■ Task item A ■
Summarize the IVUS segmentation abstract in two sentences.
■ Task item B ■
Using the IVUS segmentation abstract, answer each question briefly on its own line:
(i) At what frequency were the evaluated IVUS images acquired?
(ii) How are the seeds for the random walker initialized?
(iii) What kind of cross-validation study produced the reported scores?
■ Task item C ■
According to the IVUS segmentation abstract, why does the analysis of IVUS images require automation? Answer in one or two sentences.

■ Document section ■
Title Segmentation of Lumen and External Elastic Laminae in Intravascular Ultrasound Images using Ultrasonic Backscattering Physics Initialized Multiscale Random Walks
Authors Debarghya China, Pabitra Mitra, Debdoot Sheet
Abstract Coronary artery disease accounts for a large number of deaths across the world and clinicians generally prefer using x-ray computed tomography or magnetic resonance imaging for localizing vascular pathologies. Interventional imaging modalities like intravascular ultrasound (IVUS) are used to adjunct diagnosis of atherosclerotic plaques in vessels, and help assess morphological state of the vessel and plaque, which play a significant role for treatment planning. Since speckle intensity in IVUS images are inherently stochastic in nature and challenge clinicians with accurate visibility of the vessel wall boundaries, it requires automation. In this paper we present a method for segmenting the lumen and external elastic laminae of the artery wall in IVUS images using random walks over a multiscale pyramid of Gaussian decomposed frames. The seeds for the random walker are initialized by supervised learning of ultrasonic backscattering and attenuation statistical mechanics from labelled training samples. We have experimentally evaluated the performance using $77$ IVUS images acquired at $40$ MHz that are available in the IVUS segmentation challenge dataset\footnote{http://www.cvc.uab.es/IVUSchallenge2011/dataset.html} to obtain a Jaccard score of $0.89 \pm 0.14$ for lumen and $0.85 \pm 0.12$ for external elastic laminae segmentation over a $10$-fold cross-validation study.

■ Data below ■

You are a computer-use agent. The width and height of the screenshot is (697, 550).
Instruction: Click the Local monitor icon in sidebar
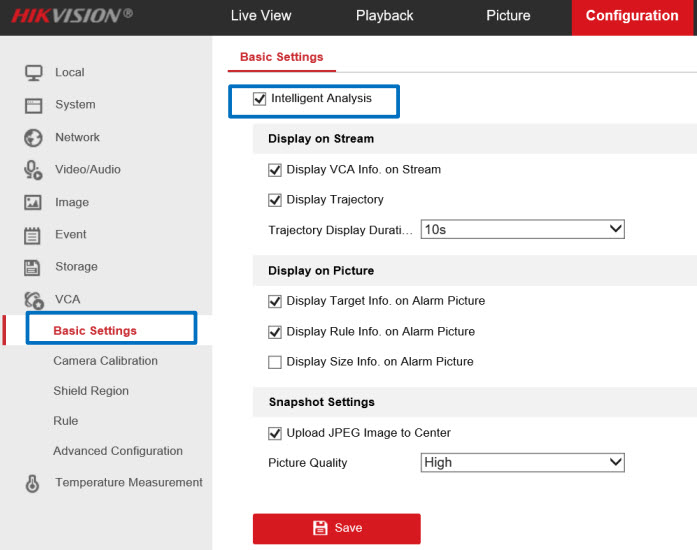tap(33, 72)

■ Reply A ■
The method segments the lumen and external elastic laminae of the artery wall in intravascular ultrasound images using random walks over a multiscale pyramid of Gaussian decomposed frames. The random walker's seeds come from supervised learning of ultrasonic backscattering and attenuation statistics, and tests on 77 images from the IVUS segmentation challenge dataset gave Jaccard scores of 0.89 ± 0.14 for the lumen and 0.85 ± 0.12 for the external elastic laminae.

■ Reply B ■
(i) 40 MHz.
(ii) By supervised learning of ultrasonic backscattering and attenuation statistical mechanics from labelled training samples.
(iii) A 10-fold cross-validation study.

■ Reply C ■
Speckle intensity in IVUS images is inherently stochastic. This makes it hard for clinicians to see the vessel wall boundaries accurately.